PROBLEM STATEMENT: Once you reach the line with "You are a computer-use agent.", copy it and every line after it exactly, up to the end of the data. Omit the pictures.

#### GIVEN DATA ####

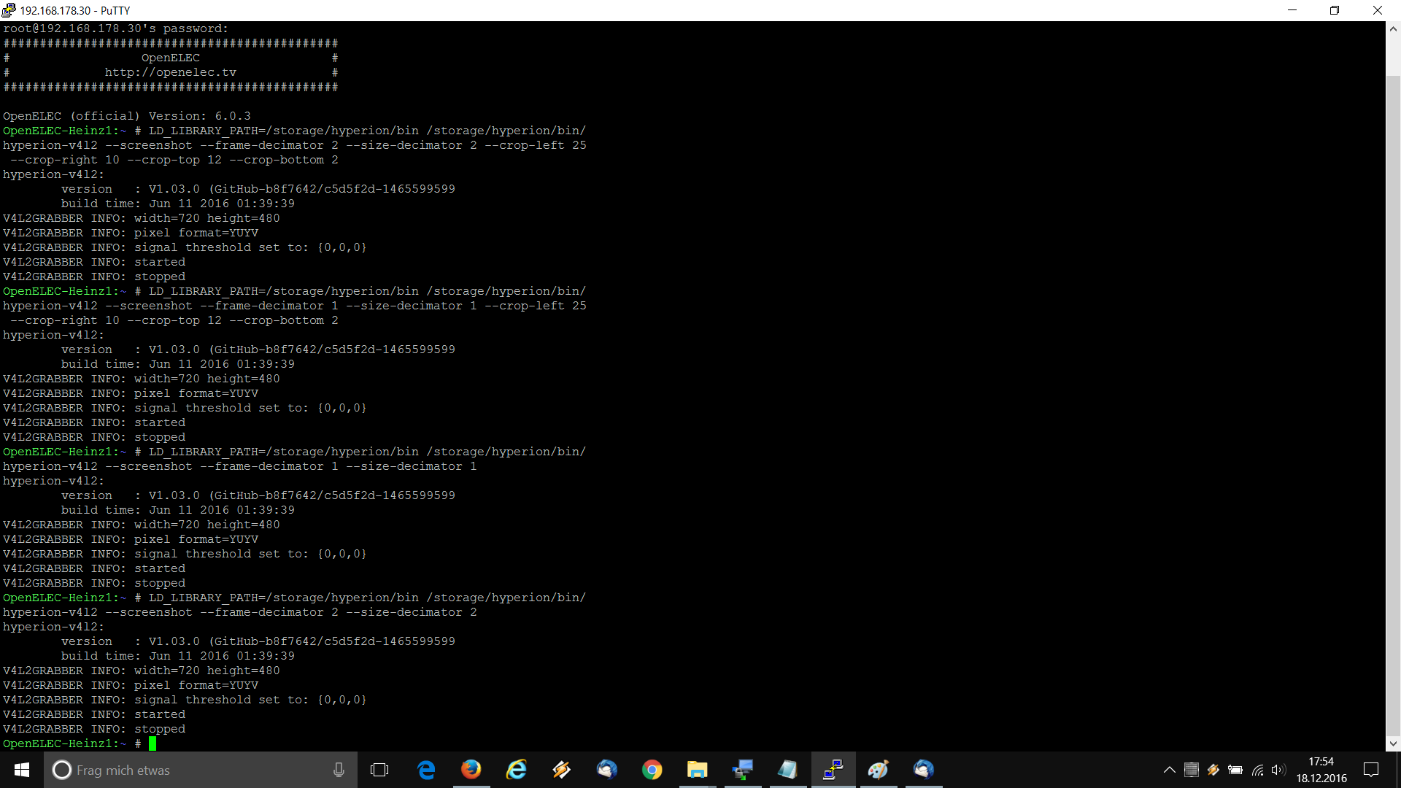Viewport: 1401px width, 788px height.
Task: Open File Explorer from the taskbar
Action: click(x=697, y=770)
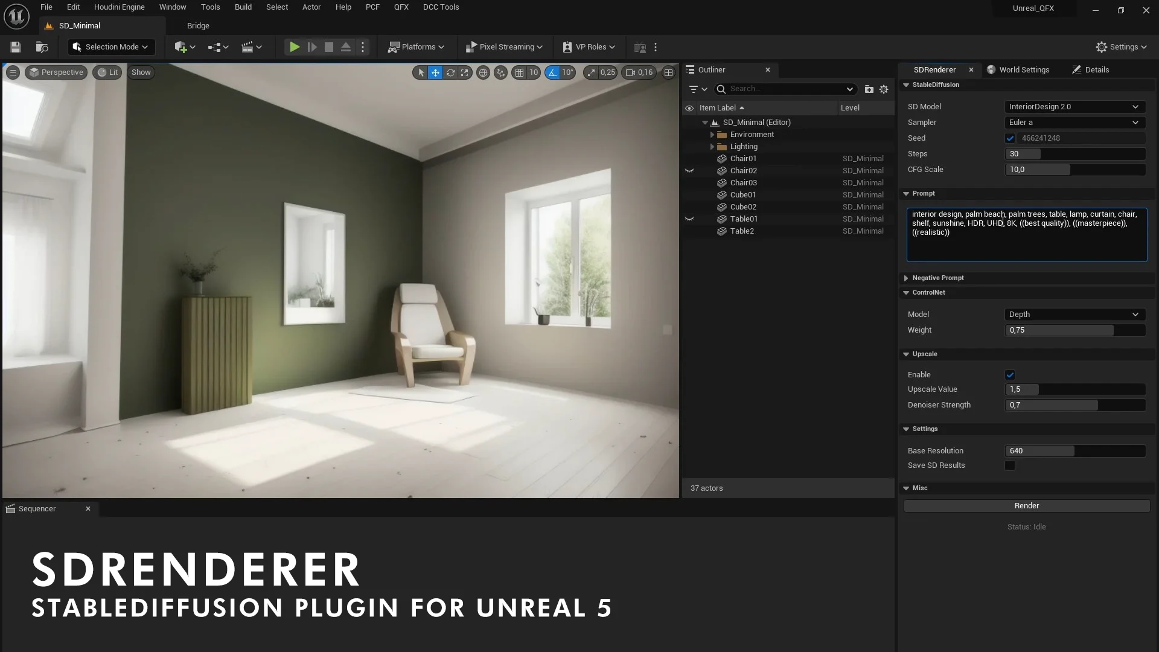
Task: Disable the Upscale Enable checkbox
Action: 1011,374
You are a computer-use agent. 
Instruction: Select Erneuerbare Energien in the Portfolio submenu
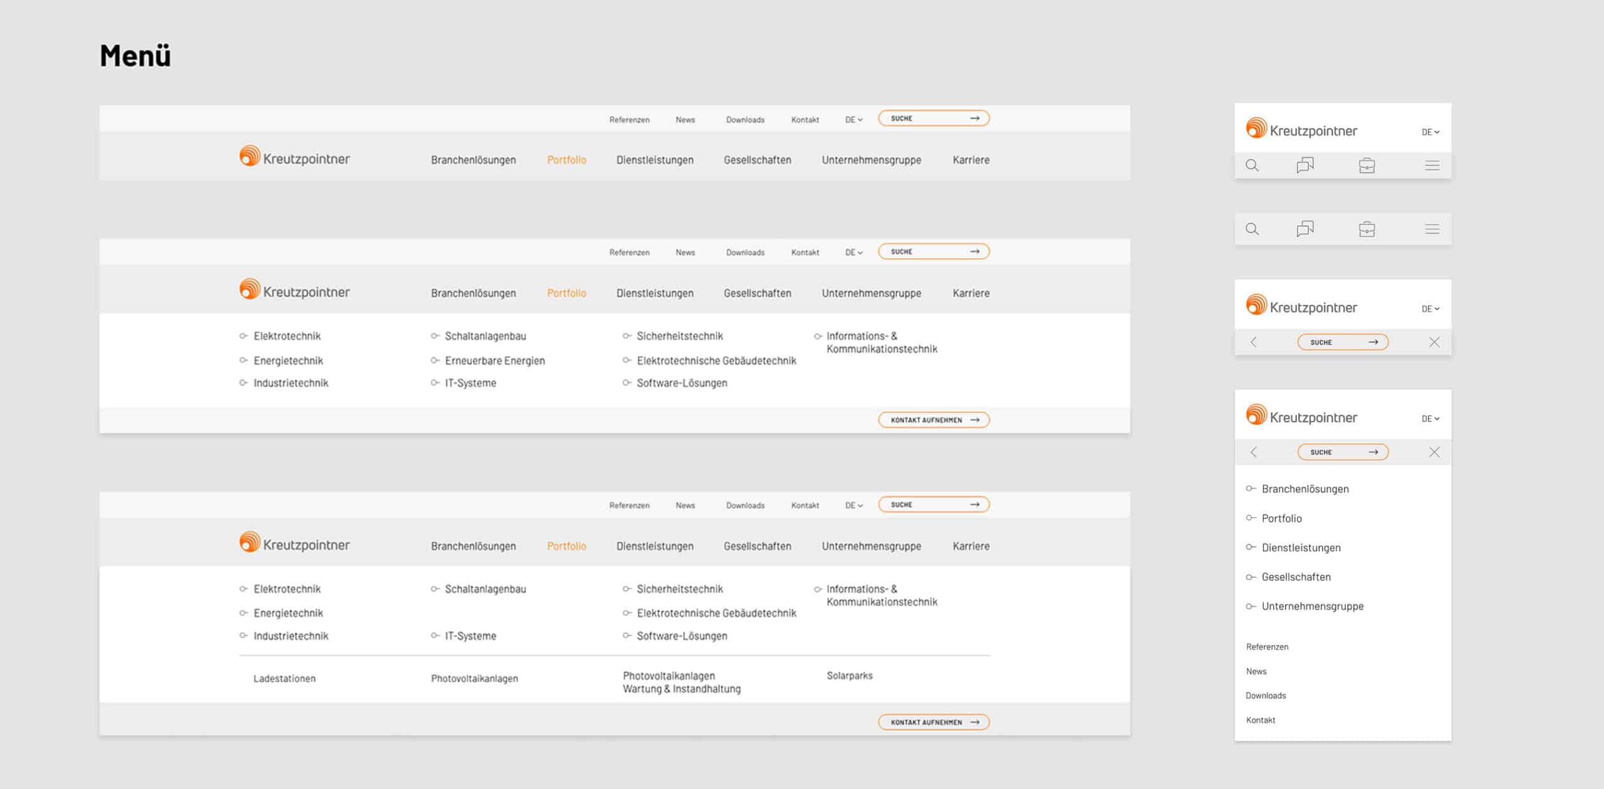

####

EXERCISE ANSWER:
You are a computer-use agent. 
Instruction: Select Erneuerbare Energien in the Portfolio submenu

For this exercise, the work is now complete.